Blackjack Switch is one of the most exciting variants of the game. Here’s why. At the start of a game, you receive four cards. You can switch around the cards to form one strong hand and one weak hand.
The dealer receives two cards, though, and you can view one of them. You can also place a side bet. And interestingly, you can also choose not to switch your cards. All the same, you still have to play your hands at the same time.
Blackjack Switch has a house edge of 0.25% although some variations of this game lowers it to 0.15%. With that in mind, blackjack switch has a set of unique rules you should keep in mind:
- A dealer’s hand of 22 is a push
- A player’s blackjack wins 1:1
- Insurance bets pay 2 to 1
- You can double down after splitting cards
Perfect Pairs Blackjack
To the untrained eye, Perfect Pairs is similar to classic blackjack. The rules are alike—the goal is to beat the dealer in a hand of 21. However, Perfect Pairs pay you at a higher rate if your winning hand consists of a pair of similar cards:
- Same card colors, same suits—30 to 1
- Same colors but different suits—10 to 1
- Different suits, different card colors—5 to 1
In an example, let’s say you receive an ace card belonging in the diamonds suit. Then you get a 10-value diamonds card. This is a natural blackjack consisting of similar colors (red) and similar suits (diamonds).
By comparison, you could get a spade J-card and a club Q-card. Both cards are black in color but come from different suits.
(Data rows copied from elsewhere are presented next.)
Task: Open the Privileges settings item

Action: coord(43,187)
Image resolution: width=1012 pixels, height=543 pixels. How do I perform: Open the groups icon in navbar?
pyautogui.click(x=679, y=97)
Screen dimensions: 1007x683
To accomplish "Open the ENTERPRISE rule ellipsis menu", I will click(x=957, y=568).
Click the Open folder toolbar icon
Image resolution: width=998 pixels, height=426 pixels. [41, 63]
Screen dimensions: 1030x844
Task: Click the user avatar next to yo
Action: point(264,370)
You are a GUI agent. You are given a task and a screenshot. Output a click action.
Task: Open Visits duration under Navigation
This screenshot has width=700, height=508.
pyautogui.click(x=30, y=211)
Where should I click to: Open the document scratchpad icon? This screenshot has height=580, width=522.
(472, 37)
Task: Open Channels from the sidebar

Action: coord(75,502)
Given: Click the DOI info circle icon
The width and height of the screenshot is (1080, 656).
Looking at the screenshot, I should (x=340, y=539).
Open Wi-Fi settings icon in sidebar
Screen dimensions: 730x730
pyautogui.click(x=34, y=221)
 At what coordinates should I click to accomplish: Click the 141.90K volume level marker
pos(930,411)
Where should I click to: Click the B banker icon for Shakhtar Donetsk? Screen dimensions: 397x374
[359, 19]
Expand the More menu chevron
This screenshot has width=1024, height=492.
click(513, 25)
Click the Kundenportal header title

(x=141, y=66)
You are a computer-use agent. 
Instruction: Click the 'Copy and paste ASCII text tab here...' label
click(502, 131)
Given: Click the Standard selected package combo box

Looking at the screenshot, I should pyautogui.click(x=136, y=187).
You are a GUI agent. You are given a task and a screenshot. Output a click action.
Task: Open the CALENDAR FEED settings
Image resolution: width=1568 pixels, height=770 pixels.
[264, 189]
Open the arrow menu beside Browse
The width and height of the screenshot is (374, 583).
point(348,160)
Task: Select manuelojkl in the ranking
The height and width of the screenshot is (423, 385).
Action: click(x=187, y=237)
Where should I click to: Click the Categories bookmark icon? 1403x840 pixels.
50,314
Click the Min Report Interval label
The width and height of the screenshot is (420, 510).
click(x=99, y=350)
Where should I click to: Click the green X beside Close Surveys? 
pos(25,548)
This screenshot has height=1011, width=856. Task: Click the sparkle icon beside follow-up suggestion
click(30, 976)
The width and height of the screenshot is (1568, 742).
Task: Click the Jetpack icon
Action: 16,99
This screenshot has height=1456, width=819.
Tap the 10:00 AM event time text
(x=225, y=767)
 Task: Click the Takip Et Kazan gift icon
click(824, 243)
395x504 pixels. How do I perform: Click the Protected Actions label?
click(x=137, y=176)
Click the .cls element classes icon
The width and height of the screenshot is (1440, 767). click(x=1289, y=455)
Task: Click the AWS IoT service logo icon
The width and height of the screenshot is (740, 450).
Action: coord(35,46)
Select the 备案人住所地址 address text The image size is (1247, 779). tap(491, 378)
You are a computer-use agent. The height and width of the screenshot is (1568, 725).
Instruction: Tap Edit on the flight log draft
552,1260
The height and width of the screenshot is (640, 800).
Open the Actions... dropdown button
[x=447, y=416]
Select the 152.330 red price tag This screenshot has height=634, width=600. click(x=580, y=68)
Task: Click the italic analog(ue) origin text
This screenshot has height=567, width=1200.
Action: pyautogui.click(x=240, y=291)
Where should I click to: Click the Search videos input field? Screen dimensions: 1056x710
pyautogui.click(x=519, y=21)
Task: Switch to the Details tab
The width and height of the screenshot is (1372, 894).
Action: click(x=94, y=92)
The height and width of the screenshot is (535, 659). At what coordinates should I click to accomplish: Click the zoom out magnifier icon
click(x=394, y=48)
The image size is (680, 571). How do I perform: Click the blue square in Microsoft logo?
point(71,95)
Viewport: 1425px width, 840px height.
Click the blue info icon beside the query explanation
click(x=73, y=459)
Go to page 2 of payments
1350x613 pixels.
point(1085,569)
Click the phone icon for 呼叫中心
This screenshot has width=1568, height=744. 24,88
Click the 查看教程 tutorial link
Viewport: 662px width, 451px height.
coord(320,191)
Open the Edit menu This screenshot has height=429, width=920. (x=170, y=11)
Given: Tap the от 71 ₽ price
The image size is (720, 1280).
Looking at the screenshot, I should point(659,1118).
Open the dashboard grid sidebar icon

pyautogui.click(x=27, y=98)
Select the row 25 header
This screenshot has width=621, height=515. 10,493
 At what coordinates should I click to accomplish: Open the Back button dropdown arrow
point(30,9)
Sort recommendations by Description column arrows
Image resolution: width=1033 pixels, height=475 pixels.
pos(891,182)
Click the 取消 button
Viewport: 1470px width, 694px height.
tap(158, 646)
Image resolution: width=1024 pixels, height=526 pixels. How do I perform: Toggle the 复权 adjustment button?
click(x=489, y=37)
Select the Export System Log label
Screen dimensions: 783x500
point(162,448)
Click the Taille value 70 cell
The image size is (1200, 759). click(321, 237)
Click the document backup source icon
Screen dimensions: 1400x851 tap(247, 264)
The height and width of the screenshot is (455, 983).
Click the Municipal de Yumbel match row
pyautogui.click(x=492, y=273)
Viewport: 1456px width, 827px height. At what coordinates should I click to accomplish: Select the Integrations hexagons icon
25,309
The last category would feature cards like, a diamond 7-card (red) and a spade K-card (black).
While Perfect Pairs can help magnify your potential profits, it has a pretty low house edge. The exact house advantage depends on the number of cards used and ranges from 5.79% for a six-deck game to 6.76% for a four-deck game.
Spanish 21 is a straightforward game. It removes all 10-value card from its decks, reducing the number of cards from 52 to 48. Logically, this increases the house advantage and results in a lower number of natural blackjack hands.
To be clear, Spanish 21 has a house edge of 2%. By comparison, Classic blackjack has a 1% house edge while Single Deck blackjack has a much lower house advantage at 0.15%. So, why play Spanish 21?
- A player’s natural blackjack beats a dealer’s blackjack
- A dealer’s blackjack beats a player’s 21 made up to three cards or more
- You can split cars three times
- Insurance pays 2 to 1
Vegas Strip Blackjack
Vegas Strip Blackjack originated in—guess this—Las Vegas. It’s based on a popular variation of blackjack offered by many casinos in the strip. It uses four decks and the main objective is to produce a hand of 21.
You can hit, stand, double down or surrender in Vegas Strip. And if you win, you get paid at a rate of 3 to 2. Like many variants, insurance bets pay 2 to 1. The game has a pretty low house edge of 0.35%, making it one of the best variants of blackjack to play.
However, check out the game’s rules before you play. You can’t split aces more than once although you can split other cards a maximum of four times.